> [WHAT IS REQUIRED]:
Everything from the opening line of the records below through the line with "This screenshot has height=776, width=809." must be duplicated exactly, pictures left out.

> [EXERCISE DATA]:
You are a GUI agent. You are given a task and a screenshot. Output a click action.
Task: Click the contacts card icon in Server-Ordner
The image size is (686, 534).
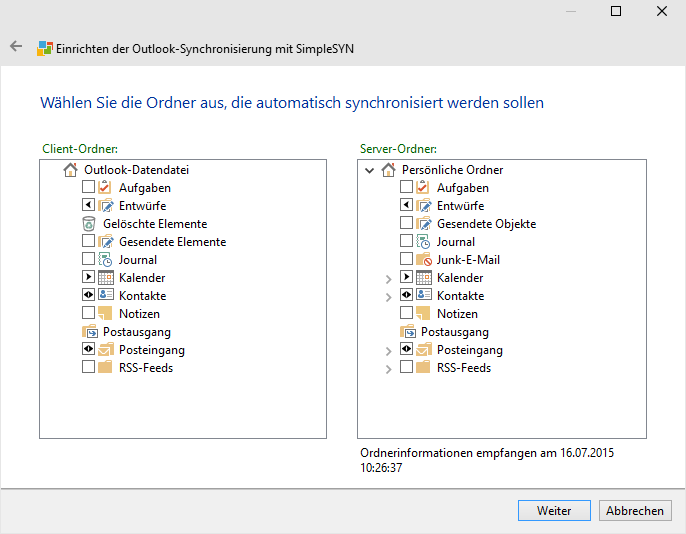click(x=424, y=295)
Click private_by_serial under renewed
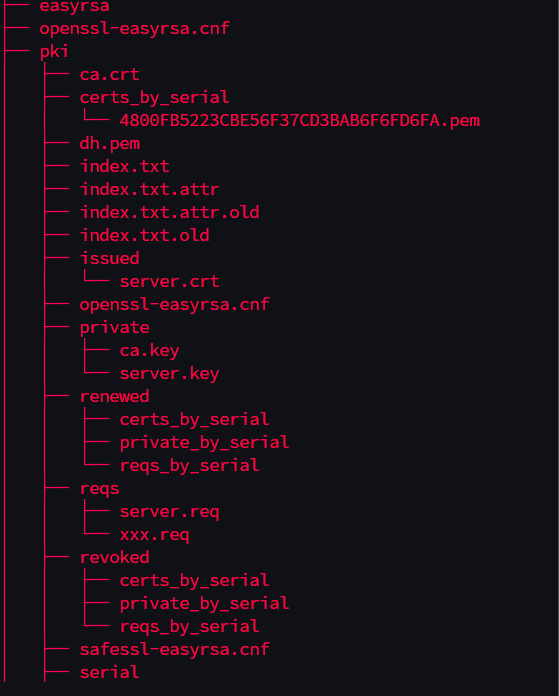The height and width of the screenshot is (696, 559). (x=204, y=443)
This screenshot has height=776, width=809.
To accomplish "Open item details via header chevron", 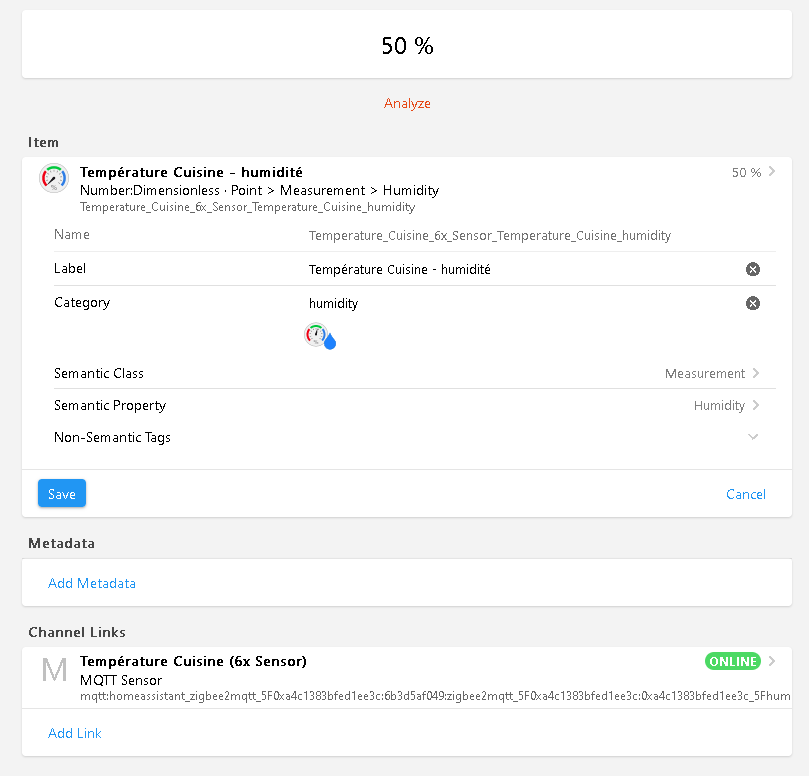I will pyautogui.click(x=772, y=172).
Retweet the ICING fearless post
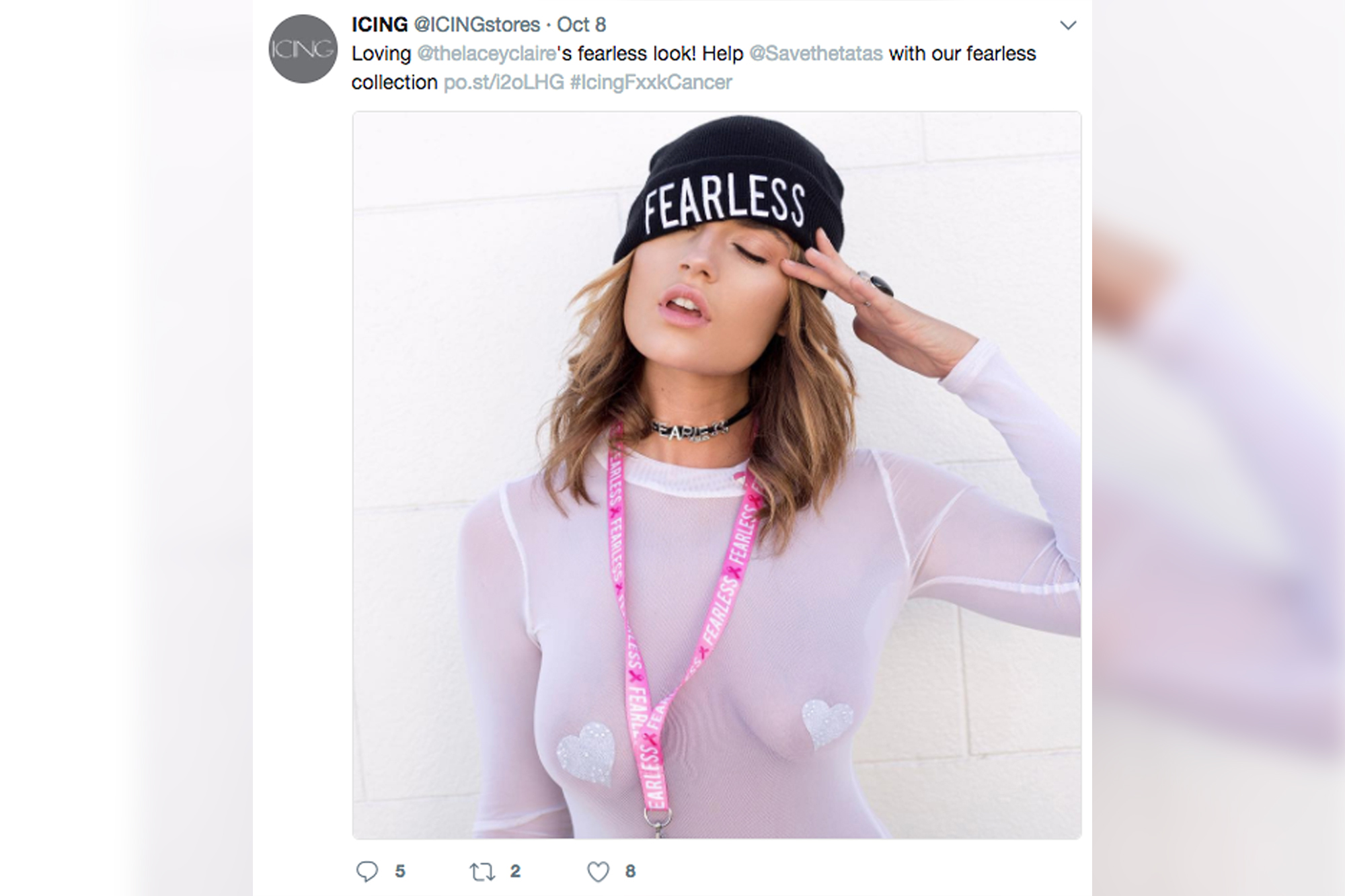This screenshot has height=896, width=1345. pos(482,872)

> [ANSWER FOR THE TASK]:
You are a GUI agent. You are given a task and a screenshot. Output a click action.
Task: Click the contacts card icon in Server-Ordner
The image size is (686, 534).
click(x=424, y=295)
Click private_by_serial under renewed
The height and width of the screenshot is (696, 559). (x=204, y=443)
This screenshot has height=776, width=809.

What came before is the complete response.